In [25]: filename = '/glade/collections/cdg/data/cesmLE/CESM-CAM5-BGC-LE/atm/proc/tseries/monthly/TS/b.e11.B20TRC5CNBDRD.f09_g16.011.cam.h0.TS.192001-200512.nc'

In [33]: ds = xr.open_dataset(filename)

In [34]: ds.time
Out[34]:
<xarray.DataArray 'time' (time: 1032)>
array([cftime.DatetimeNoLeap(1920, 2, 1, 0, 0, 0, 0),
       cftime.DatetimeNoLeap(1920, 3, 1, 0, 0, 0, 0),
       cftime.DatetimeNoLeap(1920, 4, 1, 0, 0, 0, 0), ...,
       cftime.DatetimeNoLeap(2005, 11, 1, 0, 0, 0, 0),
       cftime.DatetimeNoLeap(2005, 12, 1, 0, 0, 0, 0),
       cftime.DatetimeNoLeap(2006, 1, 1, 0, 0, 0, 0)], dtype=object)
Coordinates:
  * time     (time) object 1920-02-01 00:00:00 ... 2006-01-01 00:00:00
Attributes:
    long_name:  time
    bounds:     time_bnds

A temporary workaround is to fix the issue ourselves by computing new time axis by averaging the time bounds:

In [29]: import xarray as xr

In [30]: import cf_xarray # use cf-xarray so that we can use CF attributes

In [31]: filename = '/glade/collections/cdg/data/cesmLE/CESM-CAM5-BGC-LE/atm/proc/tseries/monthly/TS/b.e11.B20TRC5CNBDRD.f09_g16.011.cam.h0.TS.192001-200512.nc'

In [32]: ds = xr.open_dataset(filename)

In [34]: attrs, encoding = ds.time.attrs.copy(), ds.time.encoding.copy()

In [36]: time_bounds = ds.cf.get_bounds('time')

In [37]: time_bounds_dim_name = ds.cf.get_bounds_dim_name('time')

In [38]: ds = ds.assign_coords(time=time_bounds.mean(time_bounds_dim_name))

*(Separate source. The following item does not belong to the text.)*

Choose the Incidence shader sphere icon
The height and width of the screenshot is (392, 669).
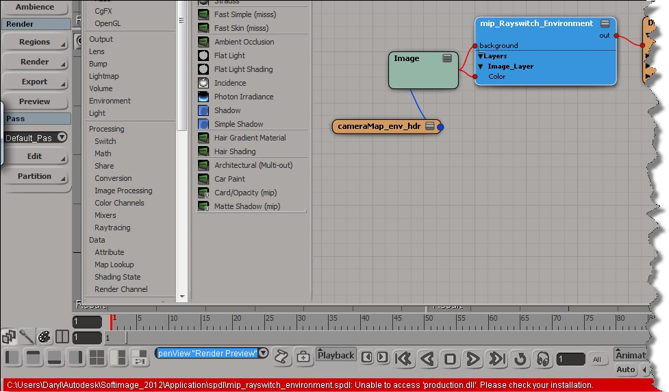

In [39]: ds.time.attrs, ds.time.encoding = attrs, encoding

In [40]: ds.time
Out[40]:
<xarray.DataArray 'time' (time: 1032)>
array([cftime.DatetimeNoLeap(1920, 1, 16, 12, 0, 0, 0),
       cftime.DatetimeNoLeap(1920, 2, 15, 0, 0, 0, 0),
       cftime.DatetimeNoLeap(1920, 3, 16, 12, 0, 0, 0), ...,
       cftime.DatetimeNoLeap(2005, 10, 16, 12, 0, 0, 0),
       cftime.DatetimeNoLeap(2005, 11, 16, 0, 0, 0, 0),
       cftime.DatetimeNoLeap(2005, 12, 16, 12, 0, 0, 0)], dtype=object)
Coordinates:
  * time     (time) object 1920-01-16 12:00:00 ... 2005-12-16 12:00:00
Attributes:
    long_name:  time
    bounds:     time_bnds

Note

cf-xarray can be installed via pip or conda. cf-xarray docs are available here.